Assistant Professor Somaye Ghandi Bidgoli

College: Faculty of Engineering - Department: Industrial Engineering Degree: Ph.D |

Forecasting of Iran's renewable energy consumption using a hybrid method of backpropagation neural network and Grey Wolf optimization algorithm

Authorsنفیسه احمدزاده,سمیه قندی بیدگلی,هادی مختاری
Conference Titleچهارمین کنفرانس بین المللی دانشجویان و مهندسان برق و انرژی های پاک
Holding Date of Conference2025-09-22 - 2025-09-22
Event Place1 - تهران
Presented byمرکز توسعه علمی و فناوری دانشجویان
PresentationSPEECH
Conference LevelInternational Conferences

Abstract

With the ever-increasing population growth, limited fossil fuels and increasing environmental pollution, many countries in the world are trying to use renewable energy sources for their energy supply by investing in new technologies. In order to provide renewable energy, high accuracy models should be used to predict energy consumption. It is important to know the factors affecting renewable energy consumption for forecasting.
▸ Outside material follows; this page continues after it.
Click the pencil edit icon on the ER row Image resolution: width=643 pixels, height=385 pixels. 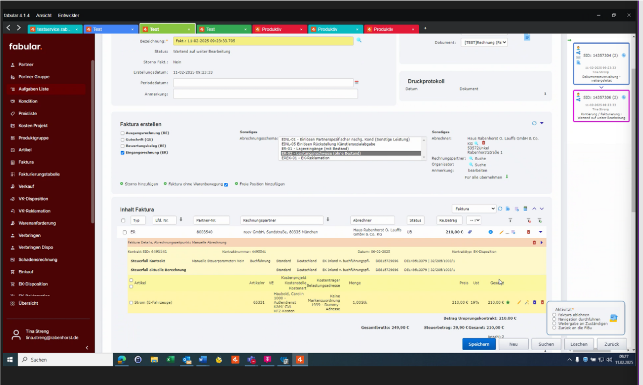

In this research, the factors affecting renewable energy consumption have been identified and extracted by reviewing previous researches. Then the criteria and sub-criteria have been prioritized using the Analytical Hierarchy process. The sub-criteria with higher priority include environmental, economic, technical and demographic sub-criteria which were considered as input parameters to the artificial neural network method. Then, the amount of renewable energy consumption in Iran was predicted using the hybrid method of Backpropagation Neural Network and Grey Wolf Optimization Algorithm (GWOA-BNN) and the results were compared with two methods of Backpropagation Neural Network (BNN) and the hybrid method of Improved Whale Optimization Algorithm, Simulated Annealing and BIdirectional Long Short-Term Memory network (IWOA-SA-BILSTM) method. Finally, due to the superiority of the proposed combined GWOA-BNN method, Iran's renewable energy consumption was predicted based on the three scenarios determined for the next three years using the introduced combined method.